Allen-Vercoe told the radio show that one can learn “an awful lot about a person from their poop,” including the kinds of foods they eat, what kinds of medication they’re taking, and maybe even some hints of chronic diseases they might be living with.
Allen-Vercoe studies the microbiome of feces in her lab with the Department of Molecular and Cellular Biology, developing potential therapies to treat C. difficile infections, inflammatory bowel disease, depression and anxiety.
She and her team have developed a “robo-gut,” a laboratory bioreactor that uses liquid stool-filled flasks that hold micro-organisms in an airless environment to mimic the environment in the lower intestines.

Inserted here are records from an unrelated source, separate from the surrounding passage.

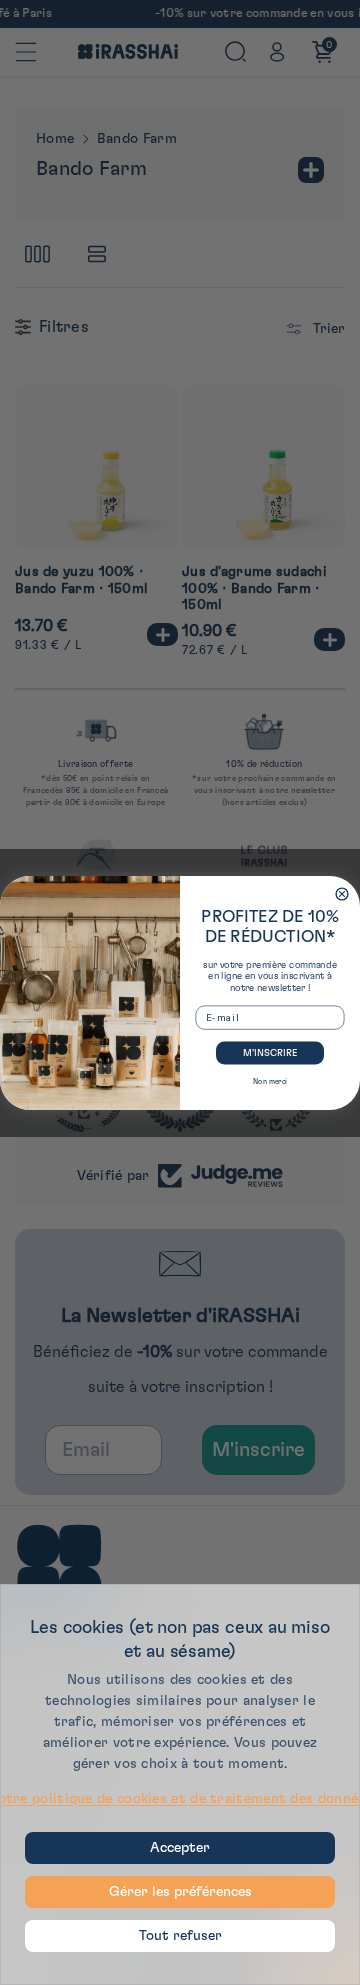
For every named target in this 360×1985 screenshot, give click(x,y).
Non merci (270, 1080)
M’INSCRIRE (270, 1053)
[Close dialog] (342, 894)
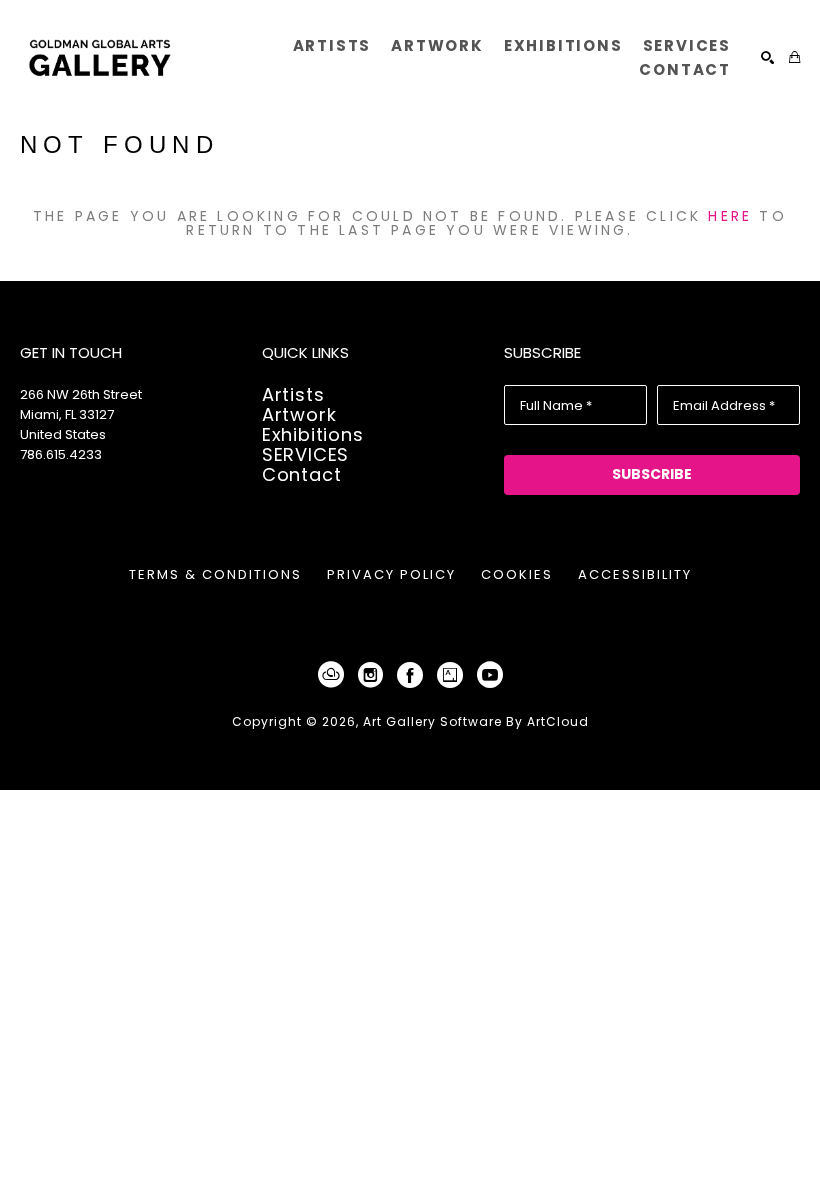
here (730, 216)
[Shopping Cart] (794, 57)
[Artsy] (453, 675)
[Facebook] (413, 675)
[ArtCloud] (334, 675)
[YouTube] (490, 675)
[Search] (767, 57)
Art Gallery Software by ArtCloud (476, 721)
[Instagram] (374, 675)
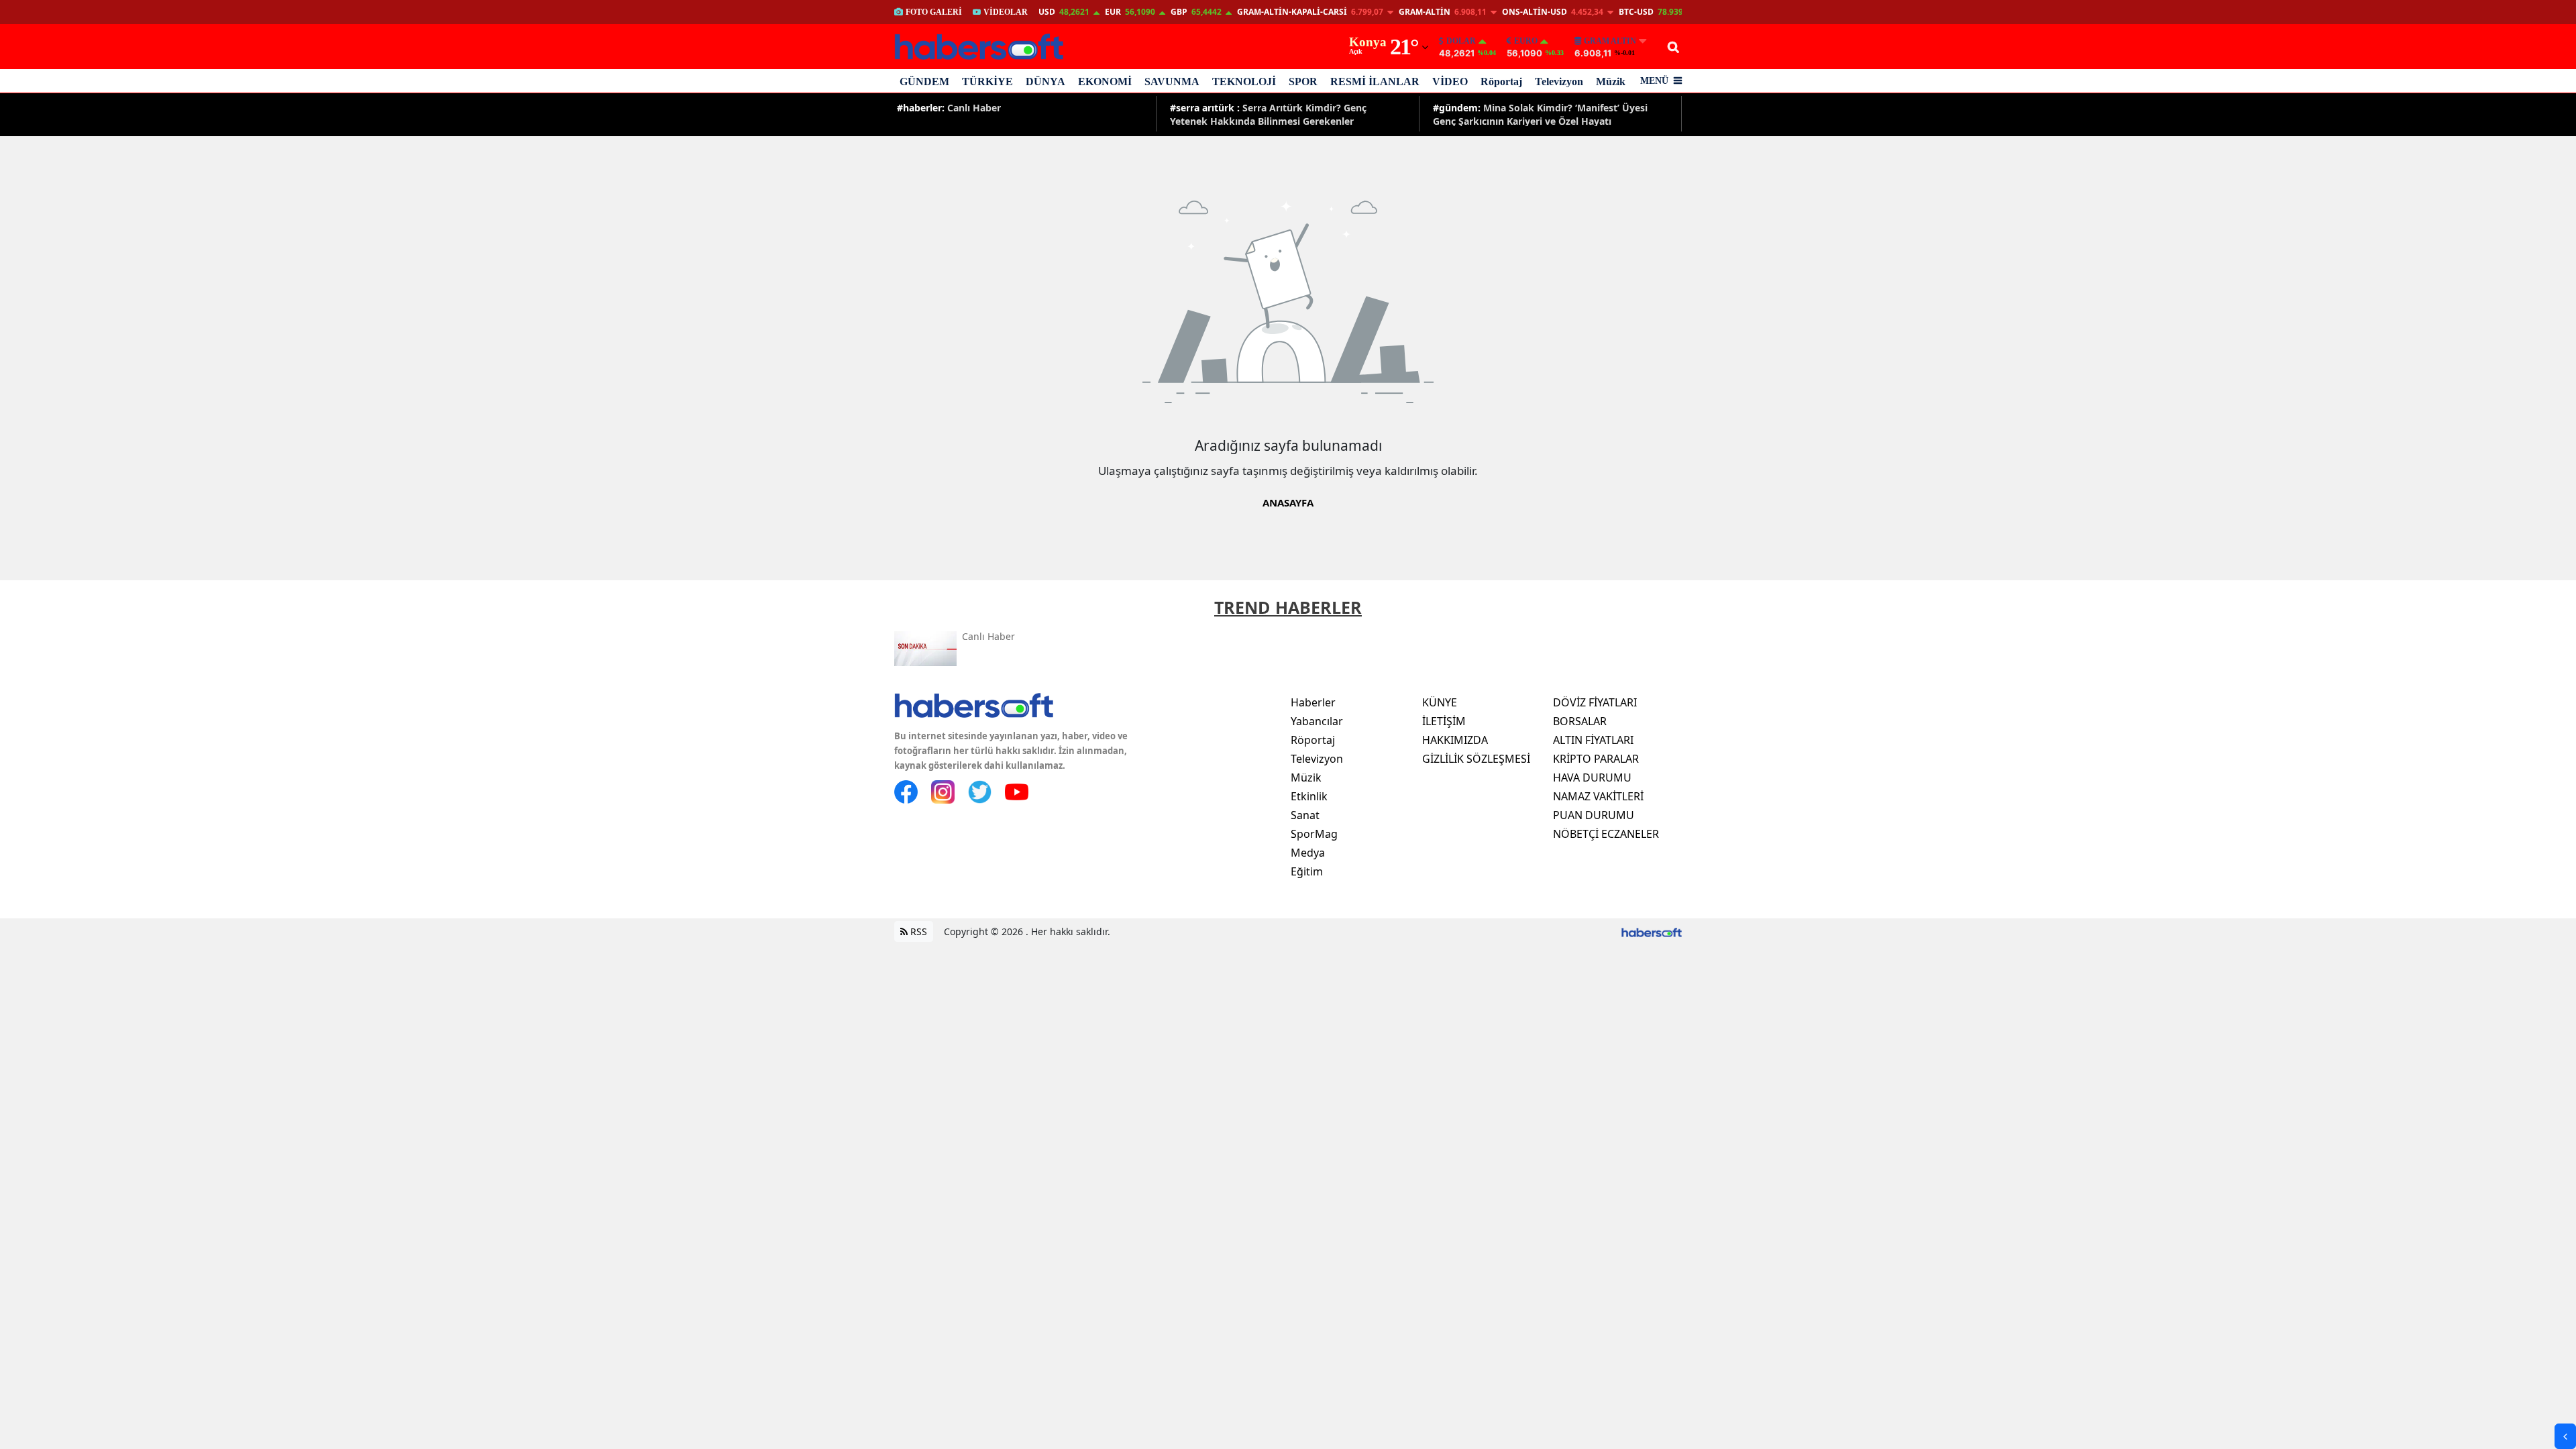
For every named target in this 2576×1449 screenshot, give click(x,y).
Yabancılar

Also on the same episode of Quirks & Quarks, U of G’s Christine Baes, a professor in animal biosciences, helped to answer a listener question about how the methane that a cow produces eating grass compares with the methane produced by allowing that grass to simply decompose on its own.
Baes has been studying the methane levels in cattle belches as part of an international research project that aims to breed cows to eat more efficiently and produce less methane.